Je suis né et j’ai grandi dans la banlieue d’Istanbul, et j’habite maintenant à Tavla, un quartier du centre-ville. La population y est principalement non-musulmane, composée de migrants, d’étudiants, de jeunes adultes célibataires, d’homosexuels et de trans.
Hier soir, j’étais avec des potes dans un restaurant du quartier où nous avons l'habitude de nous retrouver tous les jours après le travail. On a commencé à recevoir des messages de nos proches : les forces armées bloquaient le pont de Bosphore. On s’est dit qu’il devait s’agir d’une mesure de sécurité en prévention d’une nouvelle attaque terroriste.
On a aussi pensé à un putsch – la Turquie en a connu quatre dans son histoire récente – sans l’envisager sérieusement.
Les minarets des mosquées ont appelé les gens à descendre dans la rue
Puis l’intervention du premier ministre Binali Yildirim sur la chaîne NTV – réputée pro-gouvernementale – vient confirmer nos doutes : on vient bien d'assister à une tentative de coup d’État. Avec Recep Tayyip Erdogan et d’autres membres de l’AKP, ils appellent le peuple à tout faire pour enrayer cette tentative, en répétant à plusieurs reprises que les responsables seront lourdement punis.
En parallèle, une partie de l’armée affirme qu’elle a pris le contrôle de la République et retient en otage le chef de l’État-major. Les forces militaires s'emparent du Parlement, de la chaîne nationale CNN Türk, de l’aéroport Ataturk d’Istanbul et du siège de l’État major.

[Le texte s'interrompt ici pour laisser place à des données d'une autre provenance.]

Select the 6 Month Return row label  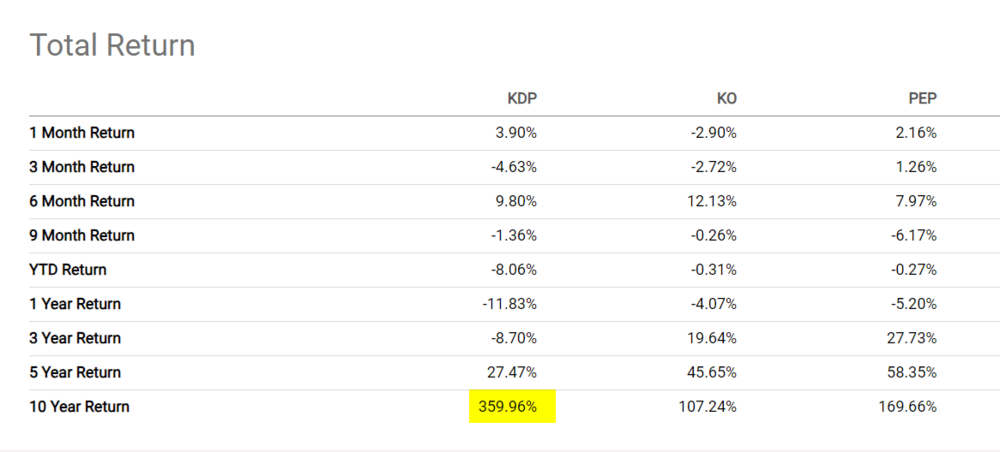pos(82,201)
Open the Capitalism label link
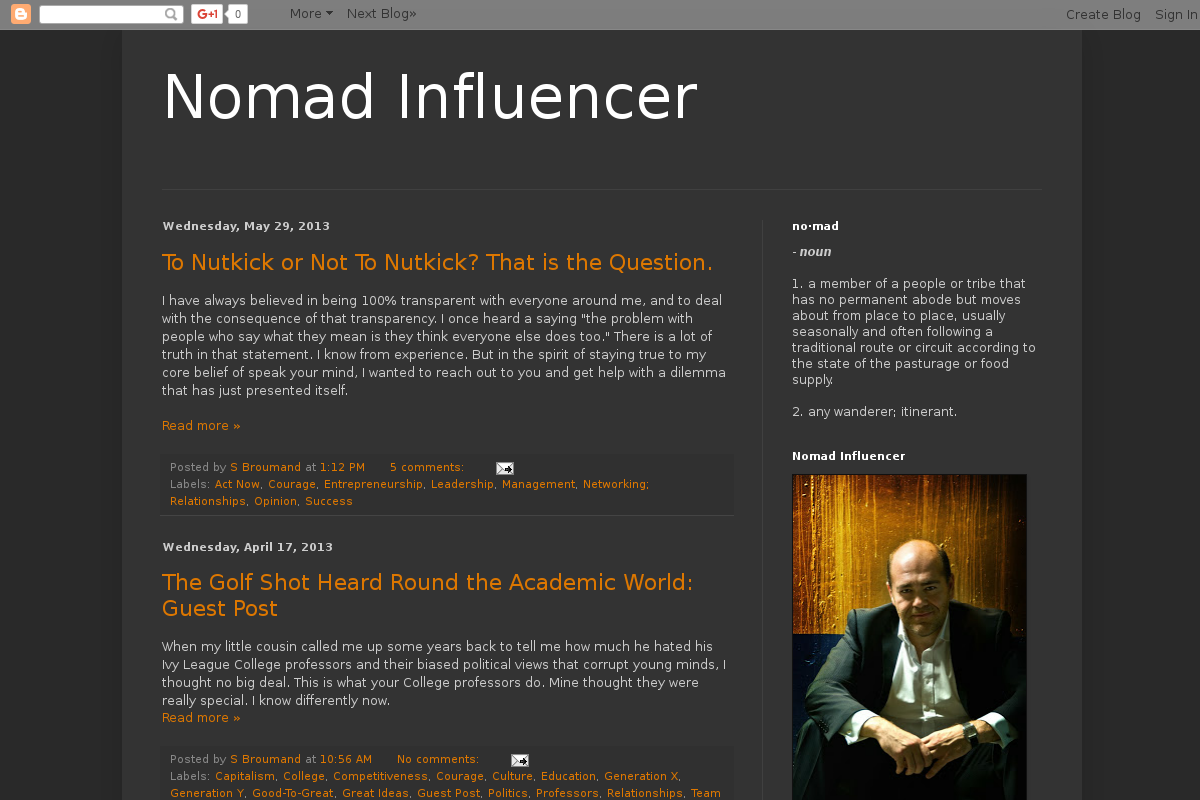 click(245, 776)
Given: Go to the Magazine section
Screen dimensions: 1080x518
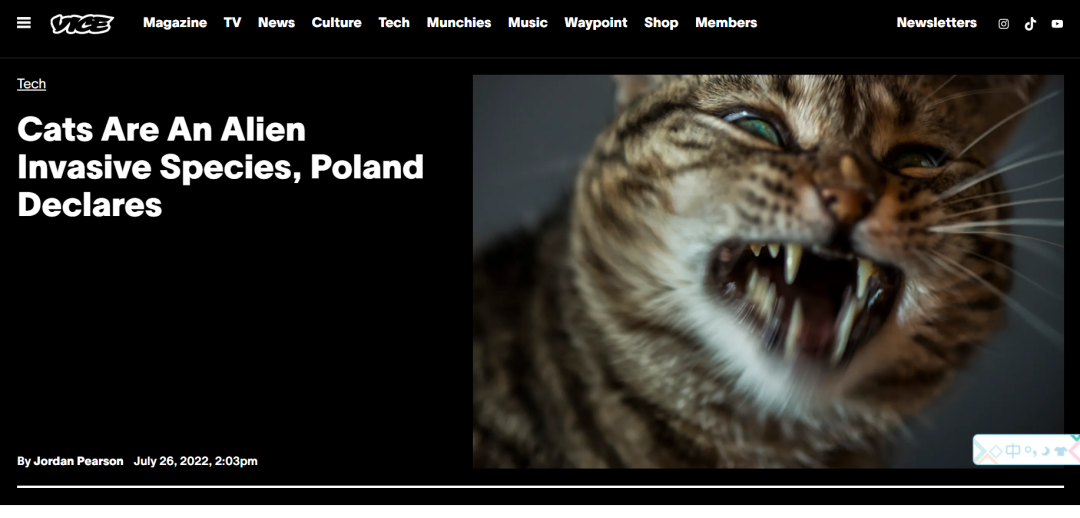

Les partisans de l’AKP commencent à sortir de chez eux et les minarets des mosquées appellent les gens à descendre dans la rue au nom de la "démocratie". Depuis les maisons, on entend le Tekbir, le crédo musulman, suivi par l’Allahuekber de la foule.
Les partisans du régime tirent dans la rue
Tout s'enchaîne rapidement. Devant les supermarchés et les épiceries, des files d’attente se forment. Les gens achètent de l’eau, du pain. Tout le monde s’attend à ce qu’un couvre-feu officiel soit annoncé. Cela n’arrivera pas.
Des voitures de police bloquent l’une des artères principales qui mène au siège de l’État-major, à Harbiye. Un grand nombre de policiers sont armés de mitrailleuses lourdes et barrent la route.
À la télévision, on assiste en direct aux frappes des soldats sur le Parlement turc. On peut voir les journalistes sur place aller se mettre à l’abri.
Puis les coups de feu commencent. Viennent-ils de Harbiye ? Non, en fait, ils viennent de partout. Les partisans du régime tirent dans la rue.
Toute la nuit, jusqu'à six heures du matin, nos maisons tremblent sous le bruit des explosions, des tirs, des avions de chasse qui rasent la ville. Leur bruit est indescriptible, incessant, toujours plus fort. Je frissonne et perds l’équilibre. À plusieurs reprises, je me jette à terre en pensant qu’une bombe vient de toucher ma maison.
Ceux qui nous terrorisent sont des "héros"
Après trois heures de sommeil, je suis terrifié à l'idée de me réveiller dans un pays en ruine. Pourtant, la vie suit son cours, comme si rien ne s’était passé. Comme après chaque attentat suicide qui fait une dizaine de morts, comme quand les forces de police et l’armée massacrent les Kurdes ou les Alevis.
Que s’est-il passé hier soir ? Beaucoup de journalistes et de commentateurs envisagent la possibilité d’un faux coup d’État, orchestré par Erdogan pour obtenir les pleins pouvoirs. D’autres disent que la menace d'un putsch n'était pas si sérieuse.
Moi, je me fous des hypothèses. Tout ce que je vois, c’est que plus de 200 personnes sont mortes. C’est que ceux que l’AKP a appelé à envahir les rues ont décapité de jeunes soldats, jeté leur tête du pont Bosporus et sauté sur leur corps inerte. Ceux qui, chaque jour, tuent, violent, harcèlent, agressent, terrorisent, ont aujourd’hui le statut de "héros".
Nous sommes les prochains
Les autorités turques ont annoncé avoir renvoyé 2.745 juges après la tentative de coup d'État. Une dizaine de membres du Conseil d’État sont détenus, 38 autres sont recherchés et 2.800 membres des forces armées turques ont été arrêtés.Le département de Police d’Istanbul a donné l’ordre de "tirer à vue" sur tout soldat en uniforme qui ne se trouverait pas sur son lieu de travail.
Erdogan avance vers le pouvoir absolu. Ses partisans armés ont pris la rue.
Nous sommes les prochains. La prochaine fois que vous entendrez parler de la Turquie, ce sera pour des décapitation de gauchistes, de Kurdes, d’Alévis, d’homosexuels, de femmes ou étudiants... Chacun d'entre nous est menacé.